Despite strong anticancer effects, DOX and CP have cardiotoxic and nephrotoxic effects [25,26,27], respectively, that decrease their therapeutic efficiencies. DOX causes cumulative and dose-dependent cardiotoxicity, including abnormal changes to the structure and function of myocardium, severe cardiomyopathy, and congestive heart failure, resulting in cardiac transplants and death in many patients [25,26]. CP is finally cleared by the kidneys through glomerular filtration and tubular secretion; therefore, the drug molecules are filtered out when the concentration in the kidney exceeds the concentration in the blood. The filtered drugs are accumulated in renal parenchymal cells, leading to nephrotoxicity [28].
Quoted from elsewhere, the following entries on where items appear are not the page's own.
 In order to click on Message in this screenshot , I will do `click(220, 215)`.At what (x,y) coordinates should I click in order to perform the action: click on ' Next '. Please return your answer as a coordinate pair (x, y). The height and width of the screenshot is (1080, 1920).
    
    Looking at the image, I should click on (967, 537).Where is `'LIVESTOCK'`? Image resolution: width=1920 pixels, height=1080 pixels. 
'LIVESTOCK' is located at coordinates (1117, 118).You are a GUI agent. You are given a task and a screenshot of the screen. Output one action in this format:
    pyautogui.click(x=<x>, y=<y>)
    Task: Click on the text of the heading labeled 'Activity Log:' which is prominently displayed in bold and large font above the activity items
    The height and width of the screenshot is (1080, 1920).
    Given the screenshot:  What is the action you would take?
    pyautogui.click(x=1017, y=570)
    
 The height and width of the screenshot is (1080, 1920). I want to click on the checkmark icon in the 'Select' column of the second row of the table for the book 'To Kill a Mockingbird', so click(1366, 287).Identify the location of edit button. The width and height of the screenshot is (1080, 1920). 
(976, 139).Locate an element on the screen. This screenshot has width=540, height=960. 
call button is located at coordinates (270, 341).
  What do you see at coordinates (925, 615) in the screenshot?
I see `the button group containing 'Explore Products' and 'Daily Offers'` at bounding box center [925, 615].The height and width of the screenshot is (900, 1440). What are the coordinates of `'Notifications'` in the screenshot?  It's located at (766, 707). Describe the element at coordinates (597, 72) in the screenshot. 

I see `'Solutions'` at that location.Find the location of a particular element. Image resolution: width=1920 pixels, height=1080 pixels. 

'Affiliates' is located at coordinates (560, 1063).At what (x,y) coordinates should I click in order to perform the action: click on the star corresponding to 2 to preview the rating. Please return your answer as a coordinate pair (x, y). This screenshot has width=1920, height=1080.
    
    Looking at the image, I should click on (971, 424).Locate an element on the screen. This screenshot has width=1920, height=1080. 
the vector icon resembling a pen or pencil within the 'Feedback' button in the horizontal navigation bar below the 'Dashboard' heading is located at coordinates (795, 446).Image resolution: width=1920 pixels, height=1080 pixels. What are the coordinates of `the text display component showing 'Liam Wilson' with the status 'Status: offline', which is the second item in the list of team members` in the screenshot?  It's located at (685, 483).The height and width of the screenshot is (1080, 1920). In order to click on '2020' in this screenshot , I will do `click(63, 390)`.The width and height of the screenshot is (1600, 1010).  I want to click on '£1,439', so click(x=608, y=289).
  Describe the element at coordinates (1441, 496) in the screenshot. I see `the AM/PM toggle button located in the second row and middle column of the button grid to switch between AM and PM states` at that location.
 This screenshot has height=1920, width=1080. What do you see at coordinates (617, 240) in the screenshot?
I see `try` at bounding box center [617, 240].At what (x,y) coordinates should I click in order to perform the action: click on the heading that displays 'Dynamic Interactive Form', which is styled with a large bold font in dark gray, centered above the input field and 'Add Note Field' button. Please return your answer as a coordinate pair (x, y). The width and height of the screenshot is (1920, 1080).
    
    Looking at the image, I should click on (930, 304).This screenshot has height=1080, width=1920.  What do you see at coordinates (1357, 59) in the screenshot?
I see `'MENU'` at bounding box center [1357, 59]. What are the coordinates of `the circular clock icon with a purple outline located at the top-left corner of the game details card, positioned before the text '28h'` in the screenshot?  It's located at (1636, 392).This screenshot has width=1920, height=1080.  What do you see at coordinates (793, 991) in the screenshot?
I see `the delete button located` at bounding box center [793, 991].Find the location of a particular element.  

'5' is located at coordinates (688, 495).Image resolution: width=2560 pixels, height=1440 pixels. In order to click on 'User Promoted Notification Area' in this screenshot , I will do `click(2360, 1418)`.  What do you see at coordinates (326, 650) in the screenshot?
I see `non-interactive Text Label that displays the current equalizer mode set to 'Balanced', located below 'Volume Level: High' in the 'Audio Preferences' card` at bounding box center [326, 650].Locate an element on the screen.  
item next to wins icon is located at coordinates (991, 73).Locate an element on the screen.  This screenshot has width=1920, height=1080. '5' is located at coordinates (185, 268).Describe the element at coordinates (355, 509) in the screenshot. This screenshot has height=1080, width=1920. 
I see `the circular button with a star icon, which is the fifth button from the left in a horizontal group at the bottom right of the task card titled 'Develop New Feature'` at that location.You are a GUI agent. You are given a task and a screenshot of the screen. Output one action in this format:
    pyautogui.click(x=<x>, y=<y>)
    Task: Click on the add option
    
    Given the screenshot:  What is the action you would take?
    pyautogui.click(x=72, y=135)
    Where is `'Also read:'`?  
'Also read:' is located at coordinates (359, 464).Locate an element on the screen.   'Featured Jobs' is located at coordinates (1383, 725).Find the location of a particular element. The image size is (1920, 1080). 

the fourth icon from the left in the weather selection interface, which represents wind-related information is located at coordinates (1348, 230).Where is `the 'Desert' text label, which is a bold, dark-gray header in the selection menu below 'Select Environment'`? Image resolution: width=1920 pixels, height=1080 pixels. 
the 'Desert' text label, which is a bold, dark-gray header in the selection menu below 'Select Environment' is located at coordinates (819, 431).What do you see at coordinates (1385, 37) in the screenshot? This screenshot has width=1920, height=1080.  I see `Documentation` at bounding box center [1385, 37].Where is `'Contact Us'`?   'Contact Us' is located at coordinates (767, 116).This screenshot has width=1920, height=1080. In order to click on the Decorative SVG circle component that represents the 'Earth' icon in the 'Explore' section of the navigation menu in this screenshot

Because of serious DOX and CP toxicity, histological evaluations of heart and kidney tissues were performed using H&E stained images. As shown in Figure 7 and Figure 8, we confirmed the biocompatibility of GDHCP against the heart and kidney tissues. The results of this study suggest that GDHCP has clinical potential for osteosarcoma treatment (Figure 9).

Figure 9

In vivo anticancer effect of GDHCP hydrogel on osteosarcoma. The hydrogel was locally injected into the cancer tissue once a week for 4 weeks.

5. Conclusions

This study investigated DOX·HCl and CP-loaded injectable visible light-cured GC hydrogel/ nanosized HP-β-CD drug-delivery systems for in vitro and in vivo OSA treatment. Along with the swollen properties of the hydrogel, the nanosized HP-β-CD used for improving the poor water solubility of CP exhibited controlled release behavior of DOX·HCl and/or CP in a sustained manner, resulting in potential anticancer effects on OSA. Furthermore, drug-loaded GC hydrogels did not affect the heart or kidney. Through an in vivo animal study, although significant differences in the tumor volumes on GD-, GHCP-, and GDHCP-treated mice were not found, GDHCP improved the antitumor effect in OSA treatment as compared with GD and GHCP. These results suggested the feasibility of GDHCP for the local cancer treatment of OSA.

GDHCP did not affect the heart or kidney. Our results suggest that this injectable GDHCP system has the potential for clinical use in OSA treatment.